Quando o repórter investigativo ucraniano e ativista anticorrupção Yuri Nikolov foi informado sobre um contrato de refeições superfaturado para o Ministério da Defesa, ele sabia que fazer uma reportagem poderia lhe causar problemas.

Nikolov não apenas quebraria o tabu de criticar o governo da Ucrânia durante a guerra. Ele sabia que também poderia lançar uma sombra sobre seu país em dificuldades e manchar a reputação de uma das figuras mais proeminentes: o ministro da Defesa, Oleksi Reznikov.

Mural sobre período da União Soviética parcialmente destruído após ataque em vila da região de Kherson, na Ucrânia - Genia Savilov - 28.jan.23/AFP

Nikolov procurou o ministério, mas não foi atendido, disse ele ao Financial Times. No último dia 23, publicou suas descobertas, mostrando que o ministério assinou um acordo de US$ 350 milhões com uma empresa de refeições, pagando valores altamente inflacionados por alimentos destinados às tropas ucranianas.

A história de ovos e pepinos superfaturados disparou o alarme para os ucranianos, que, segundo o Banco Central, doaram cerca de US$ 500 milhões do próprio dinheiro ao Exército. Muitos reconheceram o esquema clássico usado por autoridades para encher os bolsos. O fato de o dinheiro se destinar a alimentar seus defensores tornava tudo ainda mais escandaloso.

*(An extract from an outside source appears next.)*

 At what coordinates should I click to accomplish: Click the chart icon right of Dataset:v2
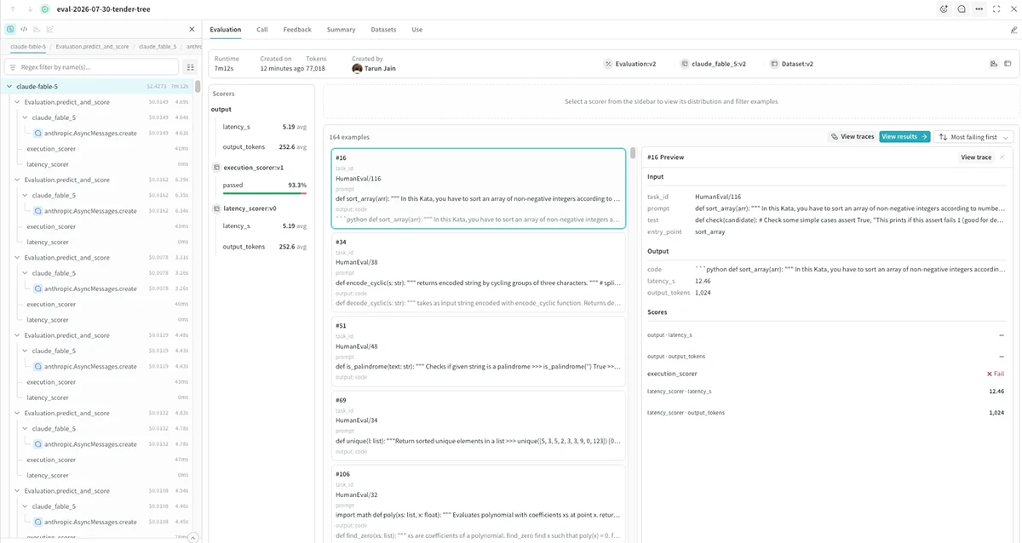[x=994, y=64]
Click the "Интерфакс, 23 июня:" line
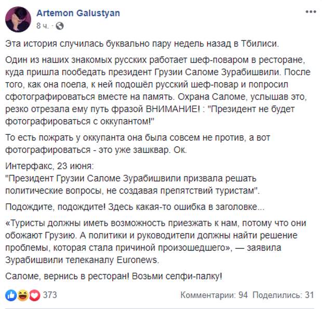 [x=49, y=166]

O escândalo da comida do exército estourou enquanto a Ucrânia implorava a seus parceiros ocidentais que lhe fornecessem tanques e outros suprimentos bélicos essenciais para combater as forças invasoras da Rússia. A candidatura do país a se tornar um estado membro da União Europeia dependerá de ser um Estado de Direito respeitado e adotar reformas anticorrupção.

Foi o primeiro dominó em uma cascata de reportagens que levariam a renúncias e demissões de altos funcionários do governo, bem como à maior reforma na administração desde o início da invasão russa.

Em questão de dias, um dos vice-chefes de gabinete do presidente Volodimir Zelenski, cinco governadores de províncias da linha de frente, quatro vice-ministros e dois membros do partido do presidente, o Servo do Povo, no Parlamento renunciariam ou seriam demitidos por causa de acusações ou comportamento corrupto.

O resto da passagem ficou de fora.